**WHAT THE TASK REQUIRES:** Copy the material below word for word, from its first line up to and including the line with "tap(212, 92)". Leave the pictures out of your copy.

**AVAILABLE DATA:**
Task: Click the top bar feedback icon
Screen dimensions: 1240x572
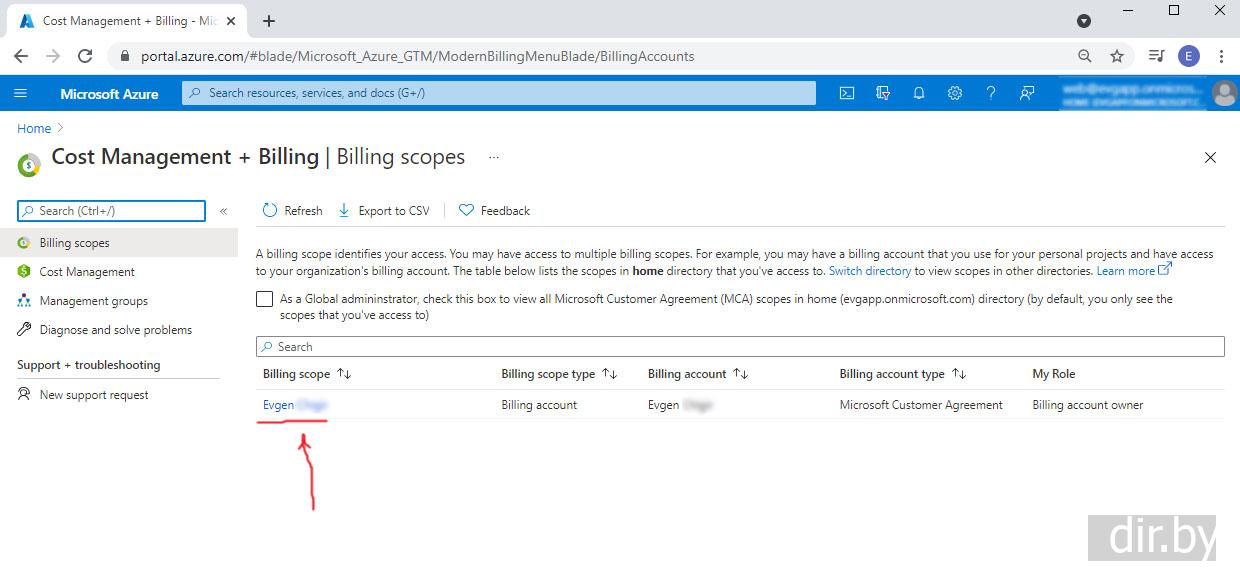Action: 1026,93
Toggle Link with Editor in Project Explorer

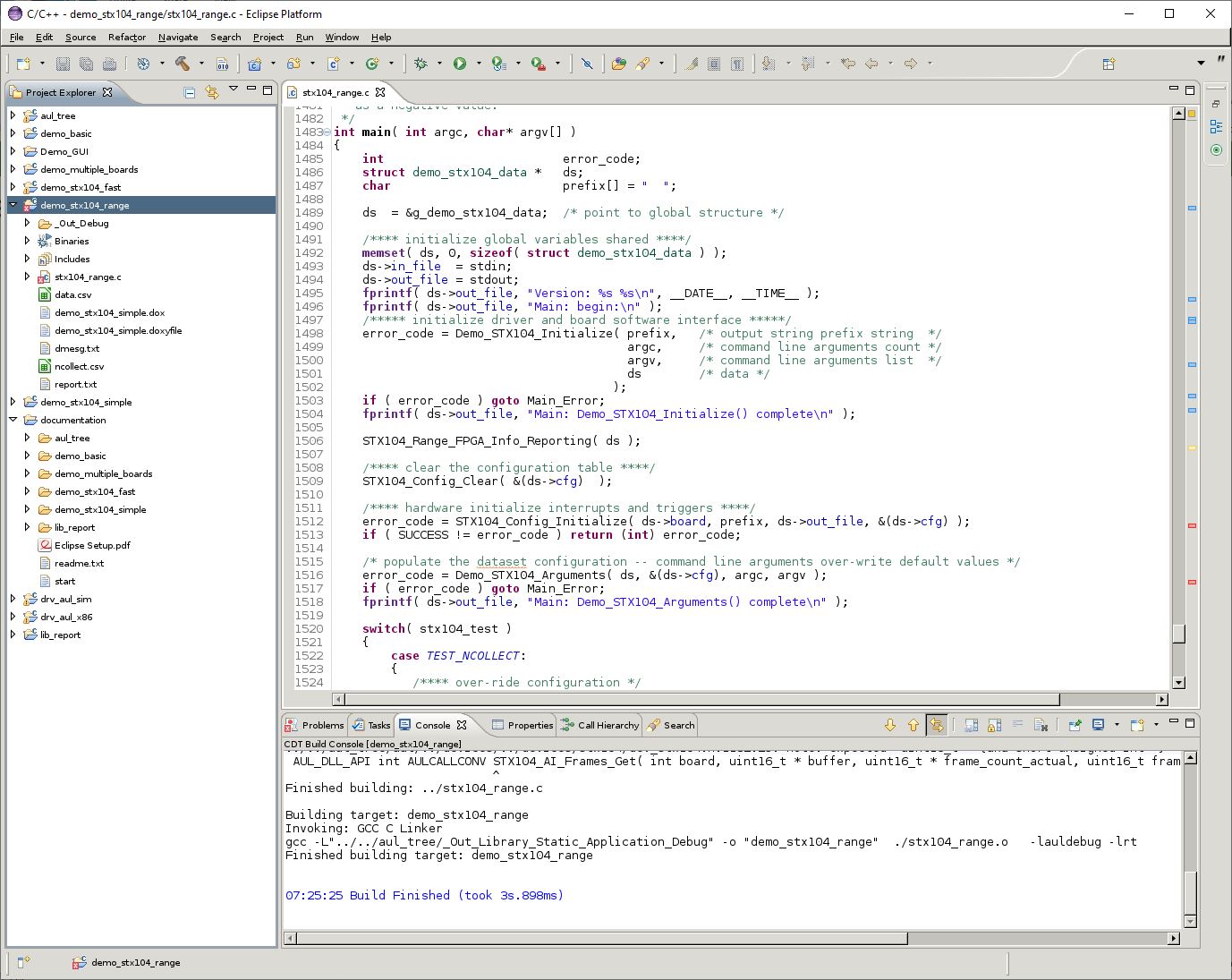tap(212, 92)
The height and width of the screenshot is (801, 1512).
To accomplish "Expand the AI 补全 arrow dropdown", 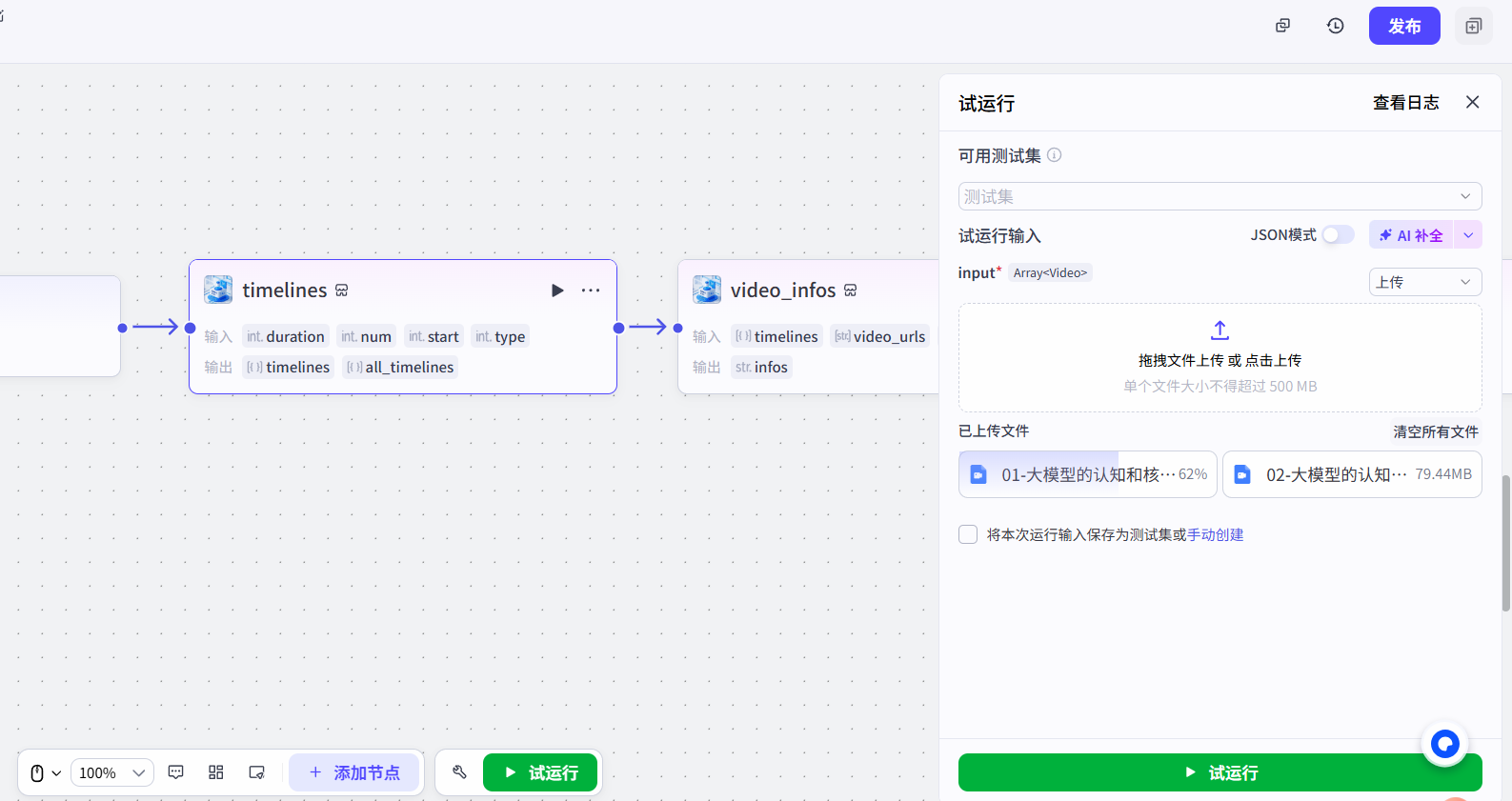I will pos(1467,235).
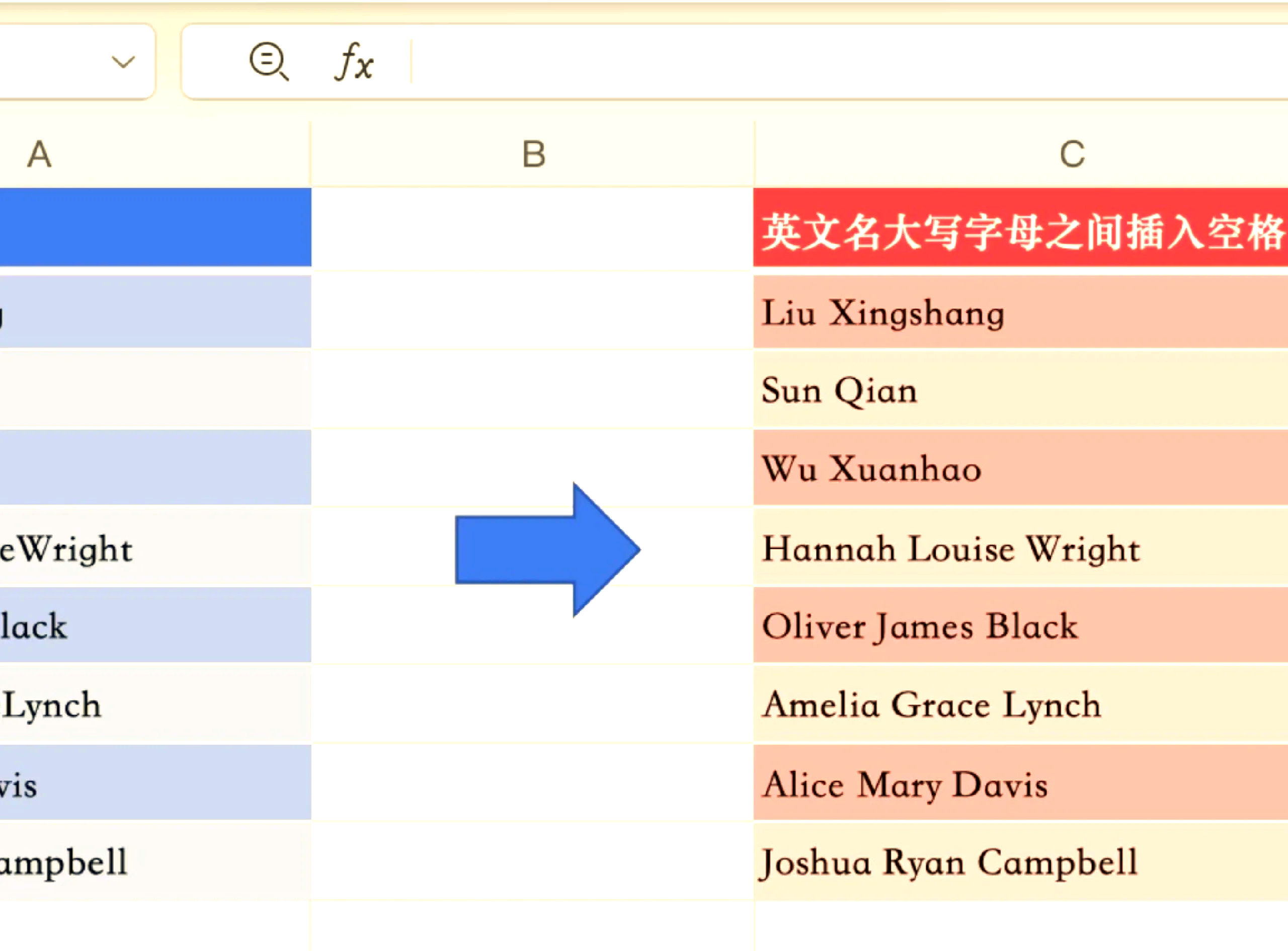This screenshot has height=951, width=1288.
Task: Select column A header
Action: [40, 155]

**CORRECT RESULT:**
Task: Click the top bar feedback icon
Screen dimensions: 1240x572
Action: 1026,93
Toggle Link with Editor in Project Explorer

tap(212, 92)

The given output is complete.